After weighing our options, we decided to suppress all events getting fired from the first person actor. This had some surprising benefits. Now, our animators and sound engineers would only have to add animation events to one skeleton which meant they could get work done faster. It also blatantly exposed places where our animators didn’t match up the first person and third person animations. We would see cases where a sound would play well before punch would make contact when viewing in first person. With these bugs being so obvious, our animators were able to track them down quickly and sync them back up.

Another side effect of this was that our third person actor became a sort of source of truth, while the first person actor became mostly a façade that just piggy-backed on what the third person actor was doing. While it may seem like a “so what” statement, from the development side, having roles and responsibilities clearly laid out makes it easier, faster, and cleaner to develop. A good example of this is how Greg Spence (who wrote about some of our audio changes last week) had put in some code so that first-person sound events would get piped into the third person actor for the sake of consistency in our audio engine. After this change was made, that special case code could be taken out, as the first person actor is now always silent and all sounds come from the third person actor, regardless of which view the player is in.

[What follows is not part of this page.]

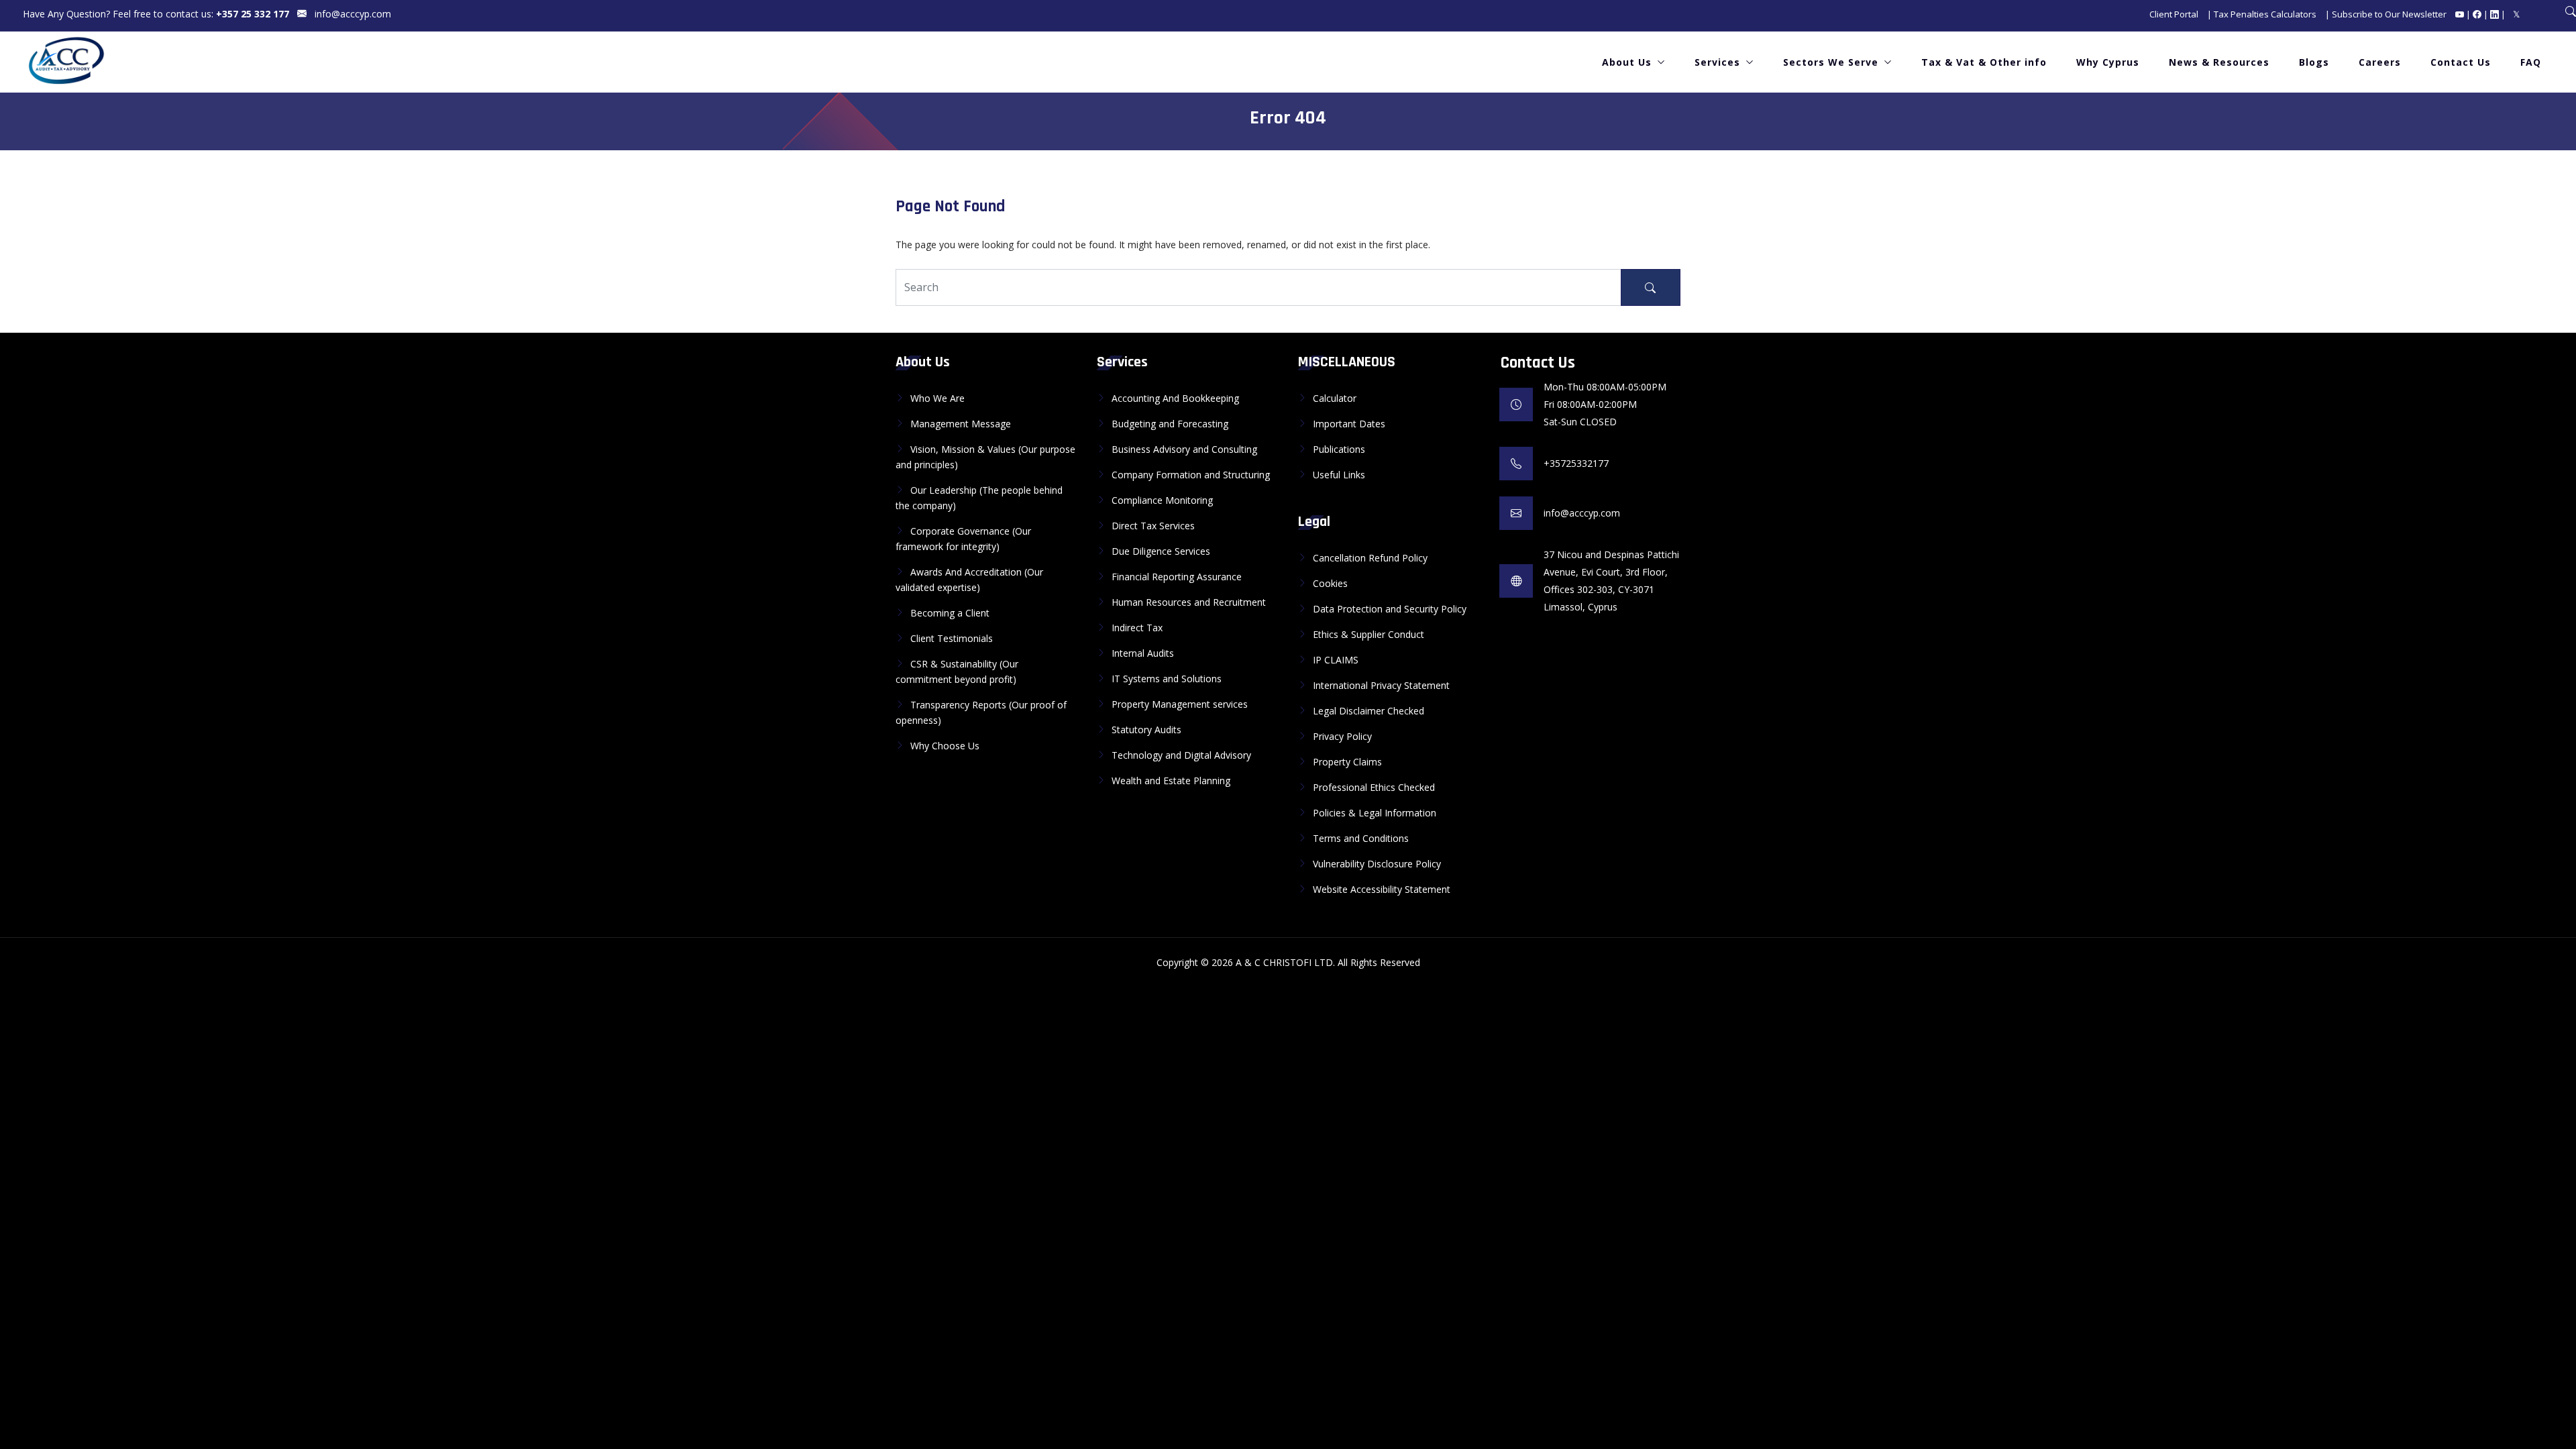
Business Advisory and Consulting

After all this was done, it was a matter of hunting down small bugs. At one point lights were emitting lights from hidden actors, giving players doubled up flashlight beams. Another part of this undertaking was making sure your first and third person attachments (read: equipment) matched up (there’s more to talk about with attachments, but that’s for another day).

Before I wrap things up, I bet many of you are wondering why we didn’t just make the first and third person actors be exactly the same actor and not have to worry about any of this at all. The reason we couldn’t do that is because then our first person view wouldn’t look very good. Our first person arms have much higher texture resolution and polygon density than the third person arm models because we know that they are going to be right in front of the camera. The third person models is often viewed from quite a bit farther away, so they have a lower polygon density and texture resolution. And then, we sometimes want the first person arms to animate slightly differently in first than when you’re in third. If they were the same actor, we wouldn’t be able to accomplish this.

So check out our earlier livestreams and compare them to livestreams we’ve done more recently and see the difference yourself. And when you’re all playing the game, “kick the tires” so to speak and test it yourself. Changing back and forth from first to third while in a long reload animation loop (rifle is a pretty long one) is a good way to see the results shine.